Sunday, August 19, 2007

Should we dumb down Canada?

Once again, one of Margaret Wente's columns in the Globe and Mail has me scratching my head (It's our fault they can't grow up). In her column, Wente argues that we're "infatalizing" our children by coddling them and allowing them to pursue whatever harebrained scheme that comes into their heads. This includes one of her friends financing their daughter's online business and, when that fails, allowing her to live with them until she gets on her feet.

It also includes parents who support their kids while they pursue advanced degrees (beyond a BA). According to Wente this results in "a spectacular waste of human potential" as kids waste years "piling up more 'credentials' as they try to figure out what they really want to do and waiting for just the right self-actualizing opportunity to come along." What we need to do according to Wente is get them out into the "real world" earlier so that they can be doing "productive work". I wonder if she includes journalism as "productive work"?

By earlier Wente means in their teens. After all according to Wente, if George Washington could be out surveying Indian country at 16 and Roman boys were fighting at 14 years of age (I assume then that she's OK with all of the child soldiers being "recruited" to fight in Africa and elsewhere), then surely we should be able to put our kids out into the workforce at a much younger age (so she's also OK with child labour practices followed by China and many other Third World countries).

Using examples from hundreds and thousands of years ago is simply ridiculous. Society and business is much more complicated than then and the level of knowledge required to compete (not just function) is far greater. And with an increasingly educated and competitive global economy more comprehensive training will ensure that young workers are competitive when they are most prolific. Instilling a hunger for learning will also add longevity to their careers. And keeping people in the workforce and productive is becoming increasingly important as our workforce ages.

To bolster her argument Wente calls upon an "expert" from the only science potentially more dismal than economics -- psychology. Robert Epstein (whom we can assume wasted countless years pursuing a degree that adds little value to productivity or growth) has a new book to flog (The Case Against Adolescence) and a radical new theory -- that we need to pare down our education system to get children out into the workforce much earlier and therefore eliminate all of the horrors of adolescence (drugs and alcohol, peer pressure, the obsession with appearance, consumerism).

Epstein contends that "the modern education system was created in order to supply the factories of the industrial age with a reliable stream of standardized, skilled labour. Today, the Industrial Age is dead, and the factory system is obsolete. The knowledge that people need for most jobs is specialized and changes quickly. But we still educate our kids in the same old way."
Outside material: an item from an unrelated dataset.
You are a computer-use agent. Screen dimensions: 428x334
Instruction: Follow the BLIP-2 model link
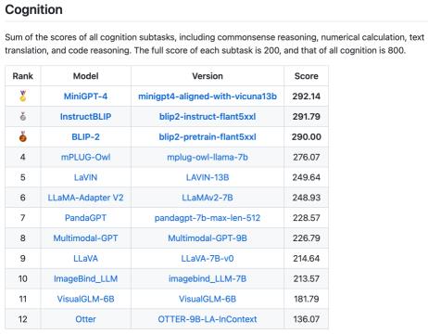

While he does argue for lifelong education his contention is that we simply need to be innoculized with specialized training at various points along our career to address our changing circumstances. This is a purely rationalistic approach that attempts to reduce education to simple inputs and outputs. This new deterministic approach to education is the "cure" for this newly created disease of adolescence. Once innoculated, the outcome will be happier, more productive and more socially integrated citizens. And simply by taking new vaccines every few years we can innoculate ourselves agains the ravages of global competition.

Common sense says that this deterministic approach to learning can't work. It is the same approach we take in healthcare right now, where we spend more and more money treatment and nothing on prevention. We can't possibly create vaccinations to address all of the possible problems that may arise.

Education must give or children the tools and training they need to changing conditions and circumstances. Given the rate of change of change they will need more flexibility to respond. We need to teach our children how to learn. When they come through the education process they must be able to think critically and with imagination. They must have a hunger for knowledge that will last a lifetime. Only then will they have the tools they need to survive.

This cannot be learning by wrote and may take more time. Some will progress faster than others and may hit the workforce at a much earlier age (Bill Gates for example). Some later. My cousin for example, lingered in the education system into his 30s before finishing a PhD. He subsequently decided he wanted to teach at a high school level and so went back to spend more time expanding his credentials. Was it a waste of time? I don't think so. He is now one of a small group of highly skilled and motivated teachers dedicated to bringing quality education to students in a troubled North Toronto neighbourhood. If he had taken a faster path he may not have had the maturity he needed to commit to what is a difficult and at times dangerous job. Not to mention thankless.

Others may choose a less formal path. Regardless, we must support our children as they find their way. There will inevitably be mistakes. Mistakes are a fundamental part of the learning process. Trying to circumvent this process diminishes the quality of the individual.

Once trained they can then take responsibility for finding the right avenue to acquire new knowledge and learn new skills. Teaching them specific skills and then shoving them into the workforce will do none of this. It will make us less, rather than more competitive. Given that Canada's growth in industrial production and expenditures on research and development are lagging many developed and emerging economies, pursuing this course of action would be disastrous.